Gerade sitze ich hier bei Baguette, Schinken und einer Dose Kaviar und verfasse meinen neusten Bericht über eine Reise im größten Land der Welt. Den „Kaviar“ habe ich sehr günstig in einem Supermarkt gefunden und als ich ihn ganz stolz meinem zeigte, schüttelte der nur mit dem Kopf. Die Dose habe ich für 50 Rubel (70 Cent) erworben und es ist ein aus Fischdingsbumms hergestelltes Imitat. Falscher Kaviar (Lachseier) wäre für ca. 2-4 Euro zu haben gewesen und der Gute für 24.
Nishnii Novgorod hat mir sehr gut gefallen. Die Stadt hat knapp 2 Mio. Einwohner. Es gibt viel zu sehen, tolle Restaurants, prima französische Kaffees (mit ebensolchen Preisen), eine tolle Landschaft, einen schönen Kreml und: zu Ausländern sehr freundliche Menschen!
Ich wohnte bei Freunden (A. und A.), die ich bereits seit dem Jahr 2000 aus Köln kenne und mit denen ich bereits mehrere Urlaube, beispielsweise in Spanien, verbracht hatte. Zu meinem Unglück können sie viel zu gut Deutsch, was mir beim Russisch lernen nicht entgegen kam. Mit ihren Kindern, Freunden und Geschäftspartnern konnte ich aber ausgiebig üben.
Bei meiner Ankunft am Freitag holte mich A. mit dem Auto ab. Er betreibt mit einem Partner eine Marketingagentur, die wir besuchten. Dort saß ich auf einem Sofa und schlief schnell ein. Dann leckeres Essen in einem „Kaffee“ (Essen wie im Restaurant aber schlichtere Einrichtung – typisch für Mittagstisch oder Abendessen für Berufstätige). Danach luden sie mich zu einer Schiffsfahrt ein, bei der ich gut die Landschaft und die Gegend betrachten konnte. Dort fanden sich etwa 10 ihrer Freunde ein, die mich teilweise schon aus o.gen. Urlauben kannten um mich zu begrüßen. Alle waren mit ihren Kindern gekommen, alle waren Russen, ich konnte prima üben und lernen. Leider war ich saumüde, weil ich in Moskau früh aufgestanden war, um staufrei zum Bahnhof zu kommen. Die Fahrt hatte 4 Stunden gedauert. Mein Sitznachbar bot mir Schokolade an und wir rauchten gemeinsam in den kurzen Pausen. Mit ihm reisten Frau und Tochter. Er führte mir auch dem Tablett Videos des Kindes vor, wie sie in Sotschi bei der Olympiade beim Eiskunstlauf teilnahm. Zwar nicht als Wettkämpferin, jedoch in einer Show zur Eröffnung in den Pausen. Mein Russisch war letzten Freitag noch nicht ausreichend und hat sich nun so gebessert, dass ich jetzt vermutlich alles verstehen würde. Das Vorführen von Videos oder Bildern der Kinder scheint typisch in Russland zu sein.

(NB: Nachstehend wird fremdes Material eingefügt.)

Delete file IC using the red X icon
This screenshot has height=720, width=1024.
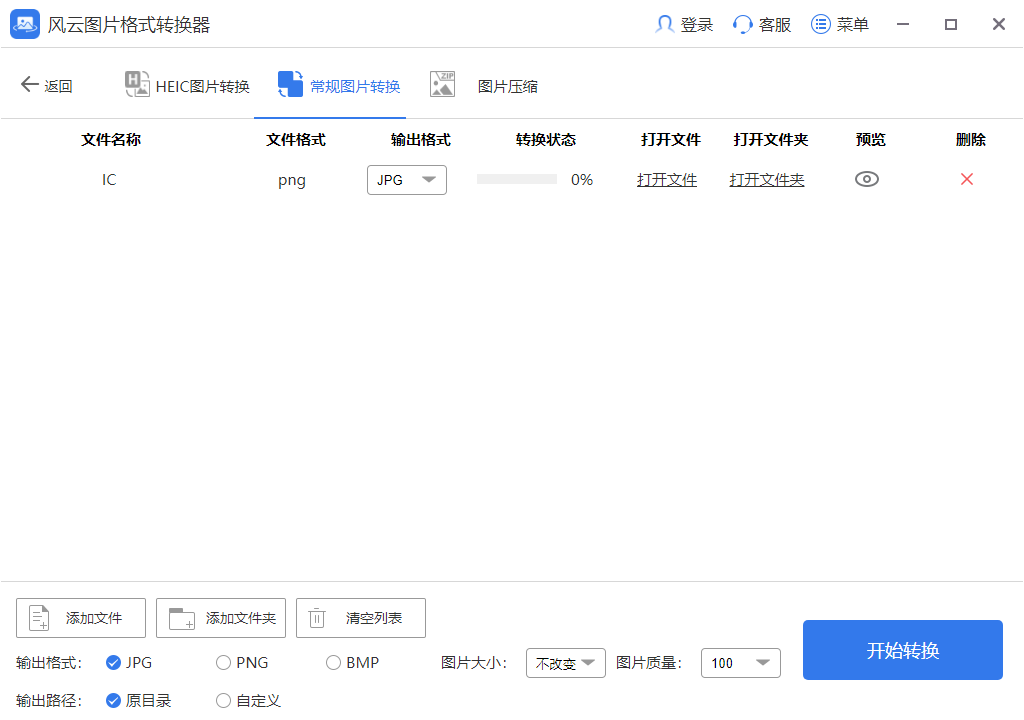coord(967,179)
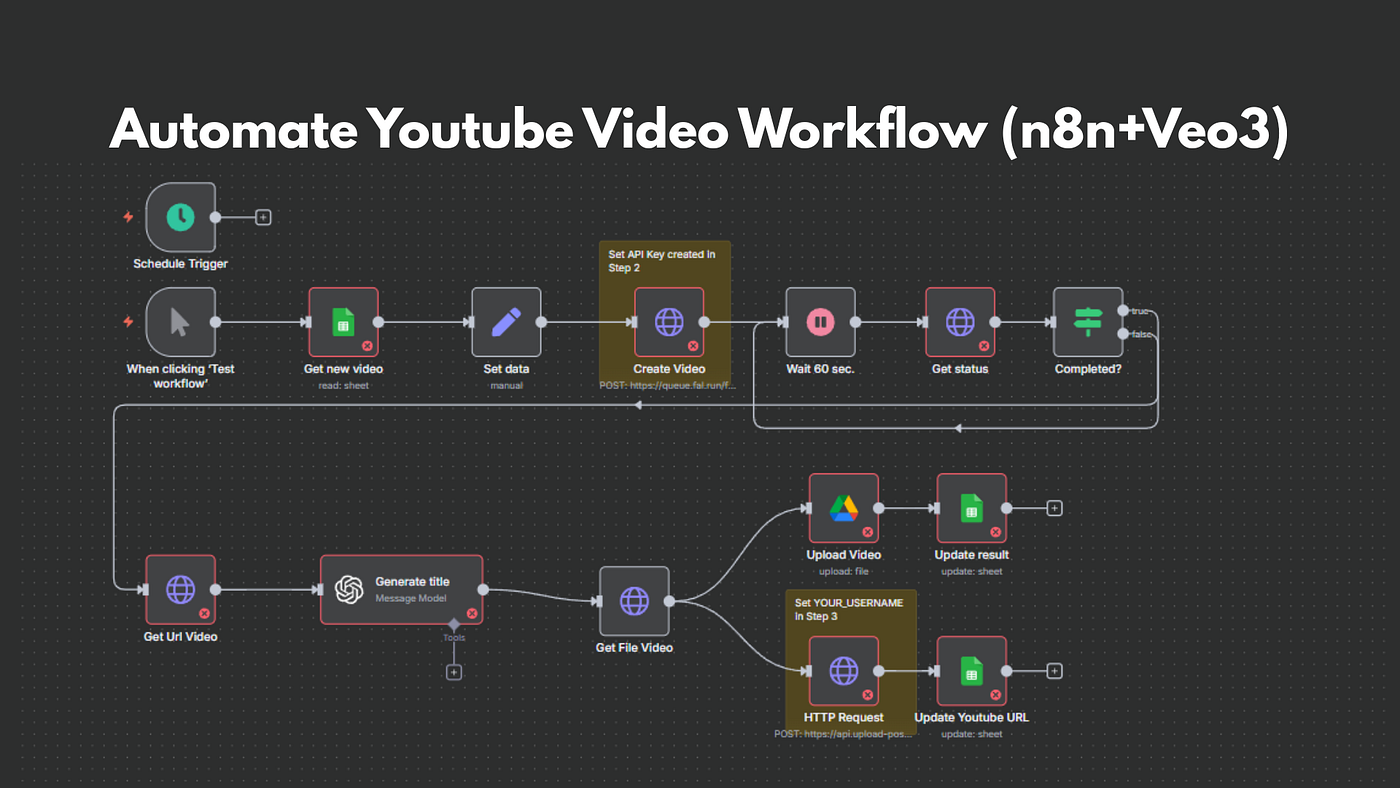Screen dimensions: 1400x788
Task: Open the Completed? switch node
Action: pos(1088,323)
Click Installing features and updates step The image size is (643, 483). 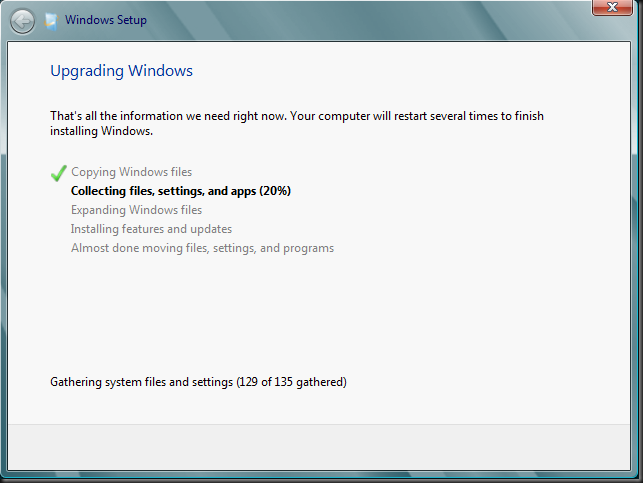(151, 229)
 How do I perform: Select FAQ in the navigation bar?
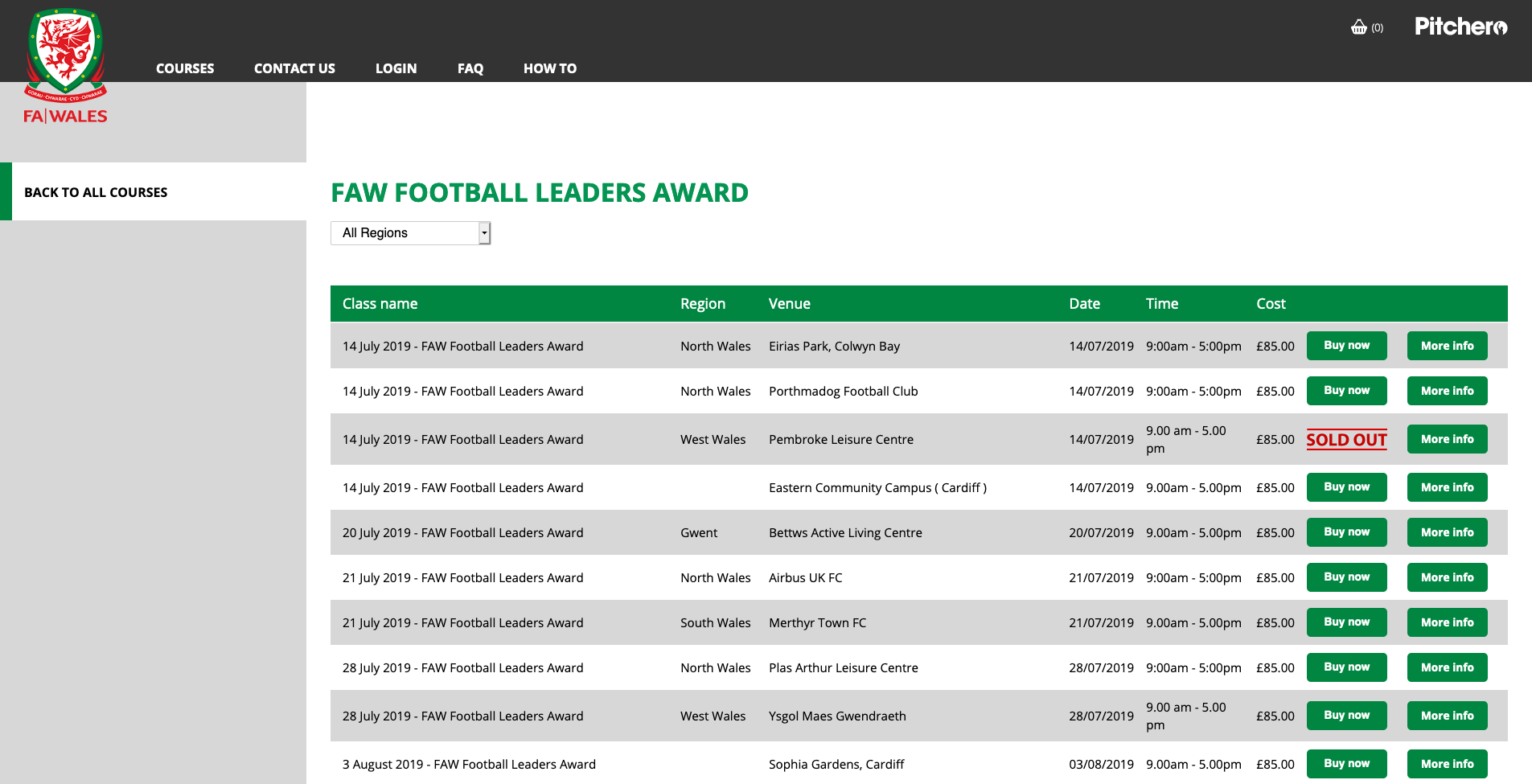pos(470,68)
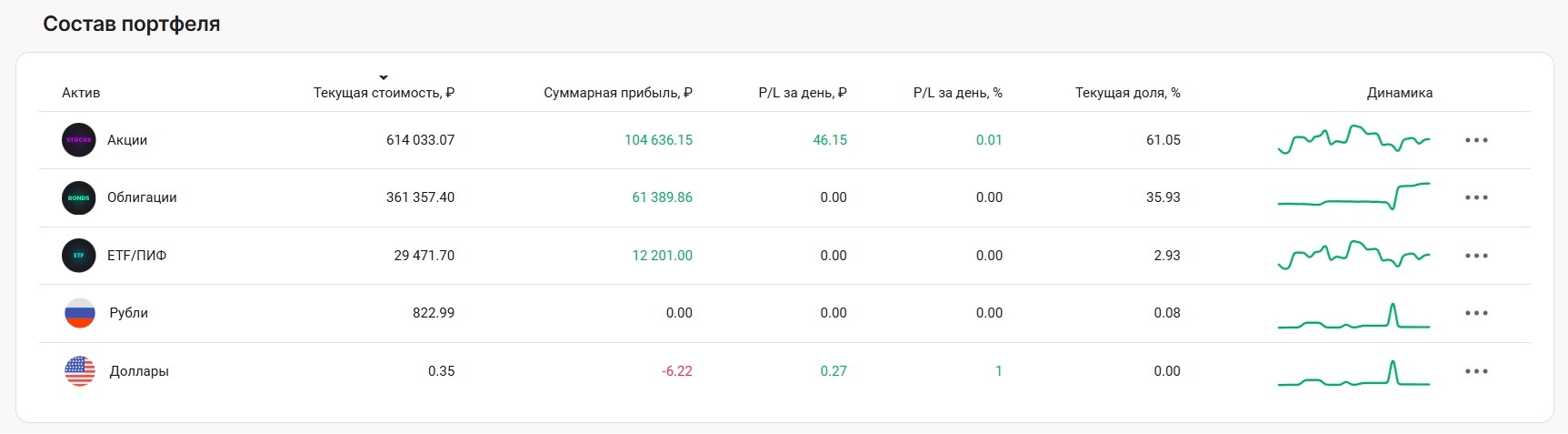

Bei der späteren Schiffsfahrt, jetzt wieder zurück in Nishnii Novgorod, fragten mich einige, ob mir die Aussicht und die Landschaft gefallen. Es ist sehr interessant, eine Stadt zum ersten Mal zu sehen. Wahrscheinlich kann man nie wieder so objektiv sein, wie bei diesem ersten Mal.

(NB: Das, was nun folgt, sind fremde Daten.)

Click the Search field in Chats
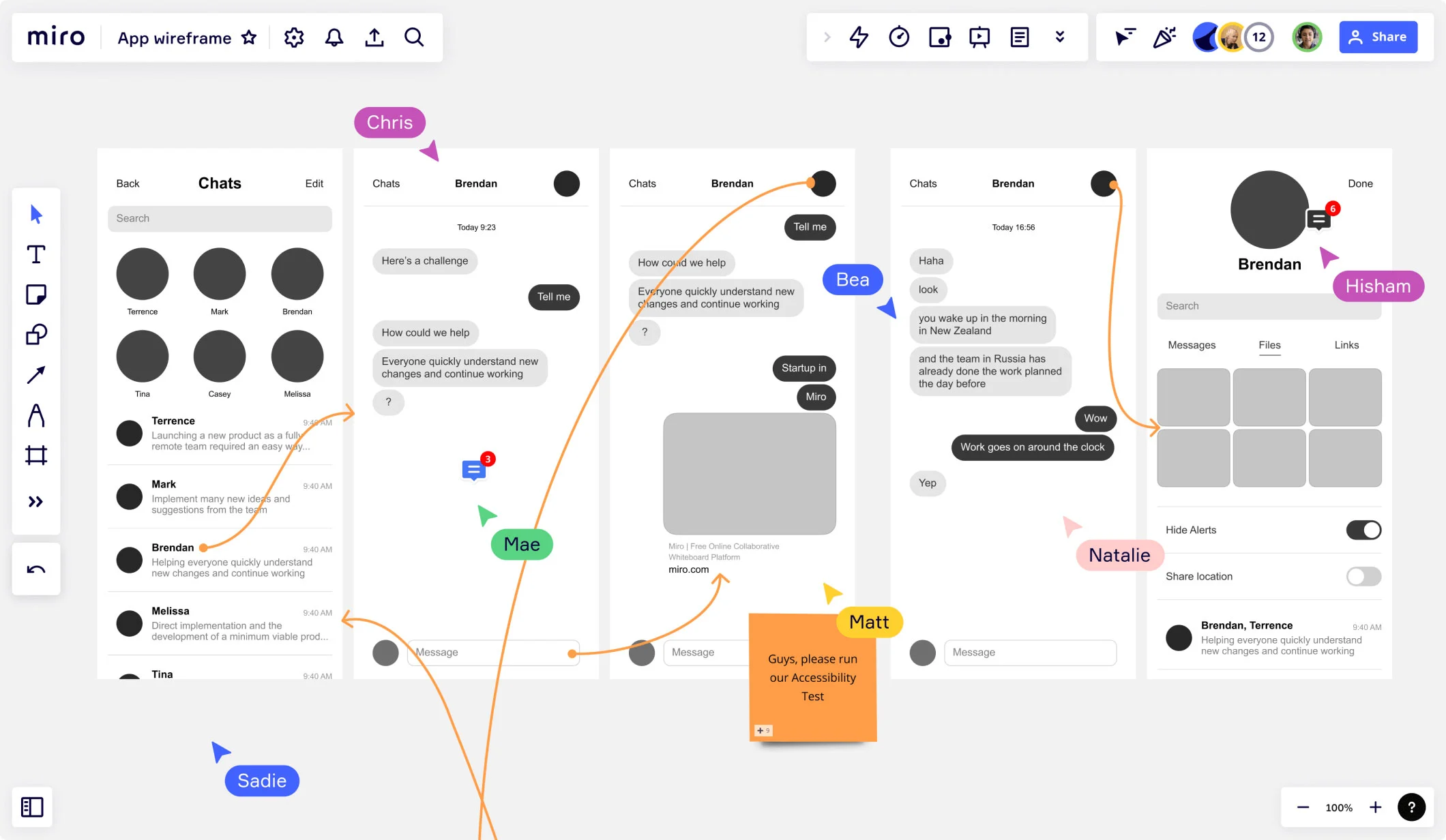 [x=219, y=218]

Die hüglige und bewaldete Landschaft um Nishnii Novgorod gefiel mir natürlich, auch, wenn dort einig Industrieruinen und alte Fabriken zwischen den Dörfern zu sehen war.

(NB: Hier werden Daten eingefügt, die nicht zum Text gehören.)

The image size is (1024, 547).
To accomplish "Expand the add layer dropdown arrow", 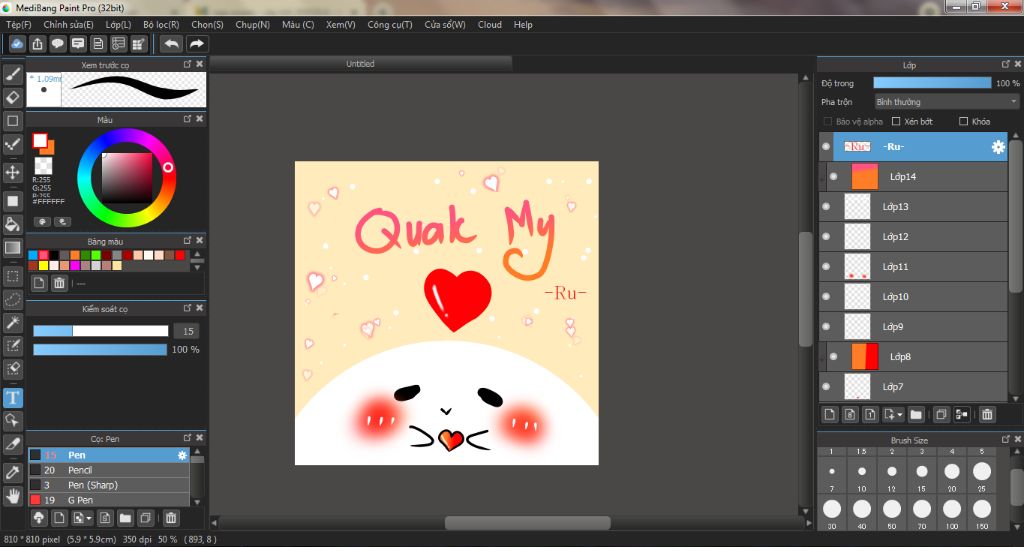I will pyautogui.click(x=900, y=414).
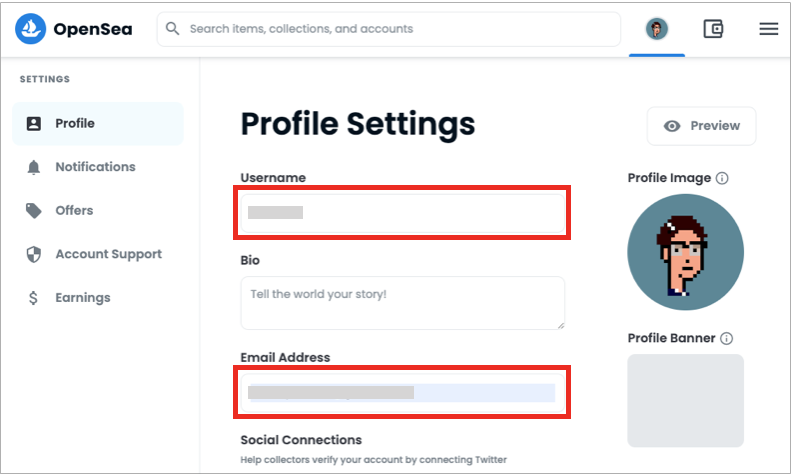
Task: Click the Preview button
Action: (x=701, y=126)
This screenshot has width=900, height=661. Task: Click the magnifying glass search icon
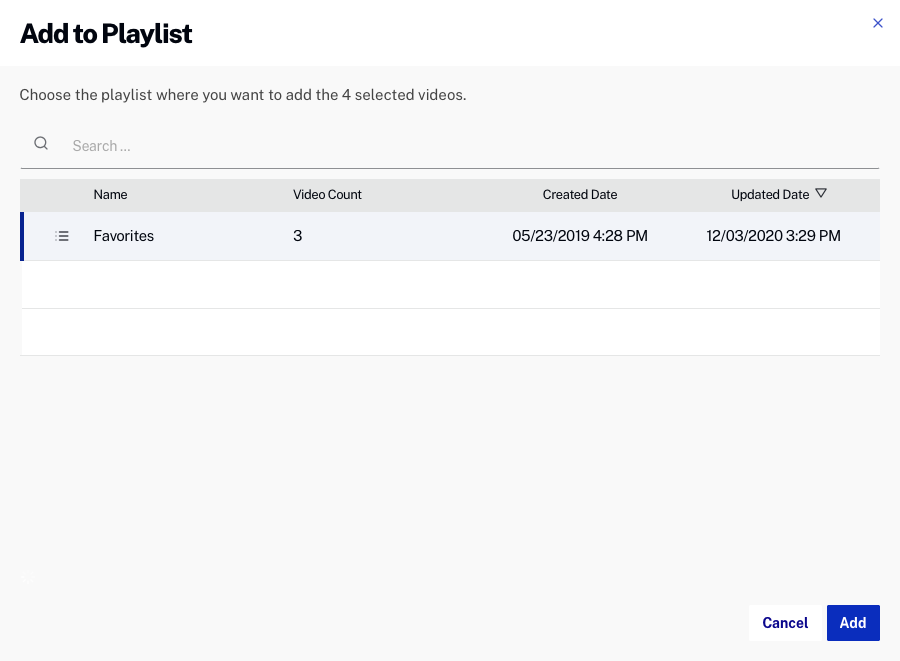click(41, 144)
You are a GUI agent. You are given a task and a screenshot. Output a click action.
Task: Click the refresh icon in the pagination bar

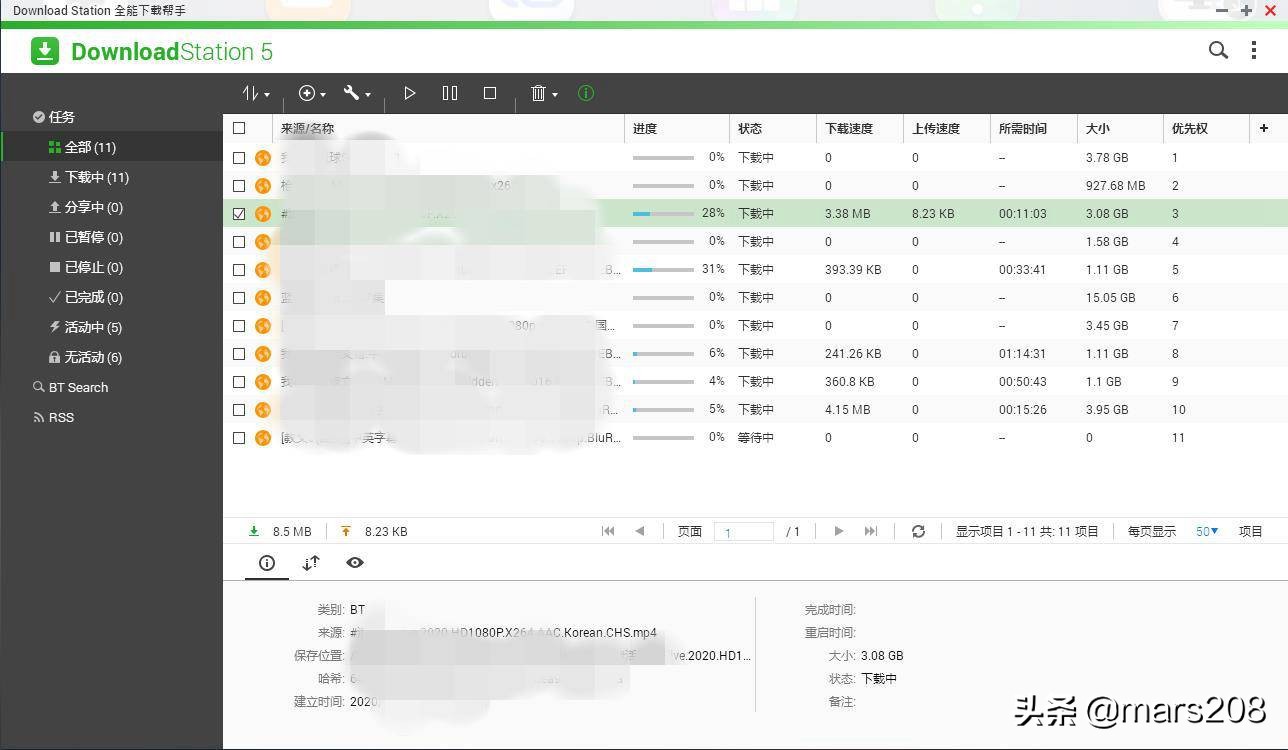(x=918, y=531)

Ein Bekannter war gar nicht meiner Ansicht und fand andere, einsamere Landschaften an der Wolga wesentlich schöner. Wie die meisten schätzte auch er nicht das nahegelegene. Er war der gleichen Meinung. In dieser Stadt fließen Wolga und Oka ineinander, was einen Teil der herrlichen Aussicht, die man auch vom Kreml aus genießen kann, ausmacht.
Ausstellungen, wie sie Valerie beschreibt, gibt es hier zuhauf. So auch in dieser Stadt – Bilder folgen – und ihre häufige Wiederholung scheint die Augen der Menschen dafür abzustumpfen. Waffen, die in Afghanistan benutzt wurden, sieht man kaum ausgestellt.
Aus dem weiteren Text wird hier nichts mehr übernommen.